Directions for this task :: Transcribe, without any alteration, only the lines that begin at the line containing "Open the red HELP side button" and run to the last line below.

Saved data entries
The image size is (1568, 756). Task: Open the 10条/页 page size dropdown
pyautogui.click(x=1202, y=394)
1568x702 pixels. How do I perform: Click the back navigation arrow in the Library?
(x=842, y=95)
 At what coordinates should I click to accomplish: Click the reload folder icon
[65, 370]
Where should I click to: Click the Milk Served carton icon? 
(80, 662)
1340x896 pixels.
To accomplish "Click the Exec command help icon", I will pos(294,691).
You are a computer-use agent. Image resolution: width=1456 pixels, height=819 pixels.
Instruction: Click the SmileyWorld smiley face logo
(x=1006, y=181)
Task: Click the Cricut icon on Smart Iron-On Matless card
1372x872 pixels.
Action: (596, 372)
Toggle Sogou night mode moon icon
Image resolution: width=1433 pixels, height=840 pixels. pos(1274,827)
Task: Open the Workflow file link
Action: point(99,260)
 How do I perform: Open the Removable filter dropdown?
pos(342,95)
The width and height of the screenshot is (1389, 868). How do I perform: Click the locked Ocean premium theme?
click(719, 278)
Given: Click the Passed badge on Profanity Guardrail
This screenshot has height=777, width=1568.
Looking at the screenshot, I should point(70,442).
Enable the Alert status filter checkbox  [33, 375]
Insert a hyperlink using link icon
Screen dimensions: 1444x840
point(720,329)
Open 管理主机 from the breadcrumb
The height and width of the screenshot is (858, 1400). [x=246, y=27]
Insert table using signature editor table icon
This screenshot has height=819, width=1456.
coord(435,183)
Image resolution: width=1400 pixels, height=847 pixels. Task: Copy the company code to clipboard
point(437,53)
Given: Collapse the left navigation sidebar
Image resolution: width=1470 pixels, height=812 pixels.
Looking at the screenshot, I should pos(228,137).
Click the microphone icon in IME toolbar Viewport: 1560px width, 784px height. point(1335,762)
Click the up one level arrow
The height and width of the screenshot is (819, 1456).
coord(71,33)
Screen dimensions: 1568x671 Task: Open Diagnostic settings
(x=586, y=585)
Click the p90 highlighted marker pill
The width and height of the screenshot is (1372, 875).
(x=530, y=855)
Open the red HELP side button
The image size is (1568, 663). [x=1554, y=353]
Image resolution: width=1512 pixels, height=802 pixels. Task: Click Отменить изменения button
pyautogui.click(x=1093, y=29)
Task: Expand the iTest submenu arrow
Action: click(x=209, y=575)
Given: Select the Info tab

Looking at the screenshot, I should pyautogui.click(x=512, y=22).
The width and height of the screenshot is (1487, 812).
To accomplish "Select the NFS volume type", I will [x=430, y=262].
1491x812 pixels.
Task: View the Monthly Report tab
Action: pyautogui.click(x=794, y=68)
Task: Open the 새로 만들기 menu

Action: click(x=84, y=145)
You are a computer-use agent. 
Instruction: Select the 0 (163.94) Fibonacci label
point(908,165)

Answer box ::
Open the red HELP side button
The image size is (1568, 663). [x=1554, y=353]
Image resolution: width=1512 pixels, height=802 pixels. Task: Click Отменить изменения button
pyautogui.click(x=1093, y=29)
Task: Expand the iTest submenu arrow
Action: click(x=209, y=575)
Given: Select the Info tab

Looking at the screenshot, I should pyautogui.click(x=512, y=22).
The width and height of the screenshot is (1487, 812).
To accomplish "Select the NFS volume type", I will [x=430, y=262].
1491x812 pixels.
Task: View the Monthly Report tab
Action: pyautogui.click(x=794, y=68)
Task: Open the 새로 만들기 menu

Action: click(x=84, y=145)
You are a computer-use agent. 
Instruction: Select the 0 (163.94) Fibonacci label
point(908,165)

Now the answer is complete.